**What you should do**
Find each line in the items below that contains the word "Remove" and copy those lines out. Case counts.
— START OF Material to process —
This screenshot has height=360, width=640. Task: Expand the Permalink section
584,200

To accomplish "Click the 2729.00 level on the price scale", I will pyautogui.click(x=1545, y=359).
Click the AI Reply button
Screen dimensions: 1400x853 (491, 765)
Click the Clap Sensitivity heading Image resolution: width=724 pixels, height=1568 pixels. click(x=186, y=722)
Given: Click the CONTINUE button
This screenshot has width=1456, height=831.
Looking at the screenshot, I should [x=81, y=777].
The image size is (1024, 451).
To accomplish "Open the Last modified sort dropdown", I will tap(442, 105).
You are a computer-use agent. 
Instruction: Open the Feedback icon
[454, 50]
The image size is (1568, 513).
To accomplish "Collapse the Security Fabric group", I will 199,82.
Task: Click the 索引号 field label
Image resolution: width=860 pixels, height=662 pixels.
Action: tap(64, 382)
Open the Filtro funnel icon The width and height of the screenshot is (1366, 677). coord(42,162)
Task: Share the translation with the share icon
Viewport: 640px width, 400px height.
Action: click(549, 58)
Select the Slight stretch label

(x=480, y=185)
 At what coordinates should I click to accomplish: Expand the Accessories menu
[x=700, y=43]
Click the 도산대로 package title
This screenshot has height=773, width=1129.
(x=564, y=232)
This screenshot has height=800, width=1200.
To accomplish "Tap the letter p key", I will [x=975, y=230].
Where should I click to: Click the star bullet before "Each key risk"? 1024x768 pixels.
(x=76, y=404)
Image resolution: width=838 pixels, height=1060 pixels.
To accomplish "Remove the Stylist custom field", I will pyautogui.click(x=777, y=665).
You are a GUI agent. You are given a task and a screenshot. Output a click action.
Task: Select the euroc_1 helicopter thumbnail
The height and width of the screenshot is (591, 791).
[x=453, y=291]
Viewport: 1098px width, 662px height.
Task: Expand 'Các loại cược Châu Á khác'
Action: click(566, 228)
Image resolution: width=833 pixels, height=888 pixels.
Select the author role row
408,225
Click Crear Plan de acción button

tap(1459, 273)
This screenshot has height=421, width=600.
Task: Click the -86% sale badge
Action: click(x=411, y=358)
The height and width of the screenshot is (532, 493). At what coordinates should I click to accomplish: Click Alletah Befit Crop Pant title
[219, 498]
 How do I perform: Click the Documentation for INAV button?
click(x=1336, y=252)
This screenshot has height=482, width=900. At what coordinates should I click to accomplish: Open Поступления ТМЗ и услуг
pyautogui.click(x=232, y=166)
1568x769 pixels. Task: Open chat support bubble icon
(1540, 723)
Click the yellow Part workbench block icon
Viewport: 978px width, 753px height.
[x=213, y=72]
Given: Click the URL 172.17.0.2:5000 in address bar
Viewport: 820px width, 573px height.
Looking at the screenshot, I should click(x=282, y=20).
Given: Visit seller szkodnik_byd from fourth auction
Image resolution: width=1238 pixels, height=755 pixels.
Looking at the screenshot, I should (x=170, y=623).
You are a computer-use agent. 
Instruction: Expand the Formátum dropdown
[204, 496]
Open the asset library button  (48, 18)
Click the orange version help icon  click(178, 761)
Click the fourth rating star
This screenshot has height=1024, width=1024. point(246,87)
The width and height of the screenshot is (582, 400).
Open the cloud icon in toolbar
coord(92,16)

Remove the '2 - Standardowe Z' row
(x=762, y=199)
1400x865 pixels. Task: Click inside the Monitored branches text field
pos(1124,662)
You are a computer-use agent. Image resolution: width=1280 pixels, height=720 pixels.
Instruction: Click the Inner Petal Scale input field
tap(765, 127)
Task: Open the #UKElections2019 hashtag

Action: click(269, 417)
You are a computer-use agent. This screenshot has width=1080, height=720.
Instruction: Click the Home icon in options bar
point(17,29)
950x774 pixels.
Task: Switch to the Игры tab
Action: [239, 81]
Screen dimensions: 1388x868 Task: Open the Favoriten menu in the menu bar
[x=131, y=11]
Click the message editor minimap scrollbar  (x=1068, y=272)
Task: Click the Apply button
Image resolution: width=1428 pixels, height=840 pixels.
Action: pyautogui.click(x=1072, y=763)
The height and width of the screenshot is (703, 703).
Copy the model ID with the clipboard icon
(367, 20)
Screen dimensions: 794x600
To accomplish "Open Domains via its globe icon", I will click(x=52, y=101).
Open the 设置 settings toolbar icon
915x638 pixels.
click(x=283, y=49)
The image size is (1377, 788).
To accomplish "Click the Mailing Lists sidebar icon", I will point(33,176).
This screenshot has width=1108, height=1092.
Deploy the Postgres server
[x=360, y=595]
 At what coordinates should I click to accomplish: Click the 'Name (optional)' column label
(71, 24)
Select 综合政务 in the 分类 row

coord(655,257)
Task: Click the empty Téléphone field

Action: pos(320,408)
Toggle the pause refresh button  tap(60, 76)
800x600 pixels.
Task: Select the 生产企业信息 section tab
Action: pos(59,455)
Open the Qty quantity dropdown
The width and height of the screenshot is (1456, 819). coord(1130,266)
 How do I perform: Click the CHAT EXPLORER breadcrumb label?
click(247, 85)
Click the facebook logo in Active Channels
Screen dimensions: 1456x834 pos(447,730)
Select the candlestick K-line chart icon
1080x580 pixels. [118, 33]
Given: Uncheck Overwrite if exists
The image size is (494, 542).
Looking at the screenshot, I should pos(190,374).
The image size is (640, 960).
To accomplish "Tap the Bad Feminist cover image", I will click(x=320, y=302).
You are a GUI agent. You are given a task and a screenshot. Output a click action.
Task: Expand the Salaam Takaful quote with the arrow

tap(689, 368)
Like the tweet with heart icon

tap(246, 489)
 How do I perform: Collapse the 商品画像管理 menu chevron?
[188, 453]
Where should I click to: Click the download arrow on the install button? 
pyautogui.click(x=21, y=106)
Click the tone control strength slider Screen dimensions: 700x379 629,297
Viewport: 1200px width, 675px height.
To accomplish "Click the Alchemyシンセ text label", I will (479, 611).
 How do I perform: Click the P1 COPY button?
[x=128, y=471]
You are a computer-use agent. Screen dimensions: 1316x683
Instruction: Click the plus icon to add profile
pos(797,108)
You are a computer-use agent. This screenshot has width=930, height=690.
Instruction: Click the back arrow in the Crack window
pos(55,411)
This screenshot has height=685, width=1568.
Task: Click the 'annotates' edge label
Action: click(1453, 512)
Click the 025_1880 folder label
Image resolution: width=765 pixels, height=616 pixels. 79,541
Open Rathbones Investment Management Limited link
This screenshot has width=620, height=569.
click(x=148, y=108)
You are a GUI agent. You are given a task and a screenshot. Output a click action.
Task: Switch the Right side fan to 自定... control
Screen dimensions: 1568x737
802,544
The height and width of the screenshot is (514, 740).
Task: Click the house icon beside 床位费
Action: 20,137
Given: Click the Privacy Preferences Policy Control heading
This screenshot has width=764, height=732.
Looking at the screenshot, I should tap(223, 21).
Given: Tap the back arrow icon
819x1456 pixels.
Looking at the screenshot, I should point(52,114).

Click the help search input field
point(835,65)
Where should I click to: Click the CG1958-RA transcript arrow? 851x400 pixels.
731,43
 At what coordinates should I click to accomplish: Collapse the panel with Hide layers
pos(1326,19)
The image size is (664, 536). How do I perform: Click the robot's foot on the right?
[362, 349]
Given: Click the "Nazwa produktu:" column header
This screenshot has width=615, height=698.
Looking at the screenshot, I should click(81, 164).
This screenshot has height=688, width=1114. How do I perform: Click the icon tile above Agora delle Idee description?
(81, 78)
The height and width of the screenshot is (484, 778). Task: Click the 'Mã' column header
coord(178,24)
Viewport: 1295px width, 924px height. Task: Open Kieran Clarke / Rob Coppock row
— END OF Material to process —
**The output**
To accomplish "Remove the Stylist custom field", I will pyautogui.click(x=777, y=665).
Remove the '2 - Standardowe Z' row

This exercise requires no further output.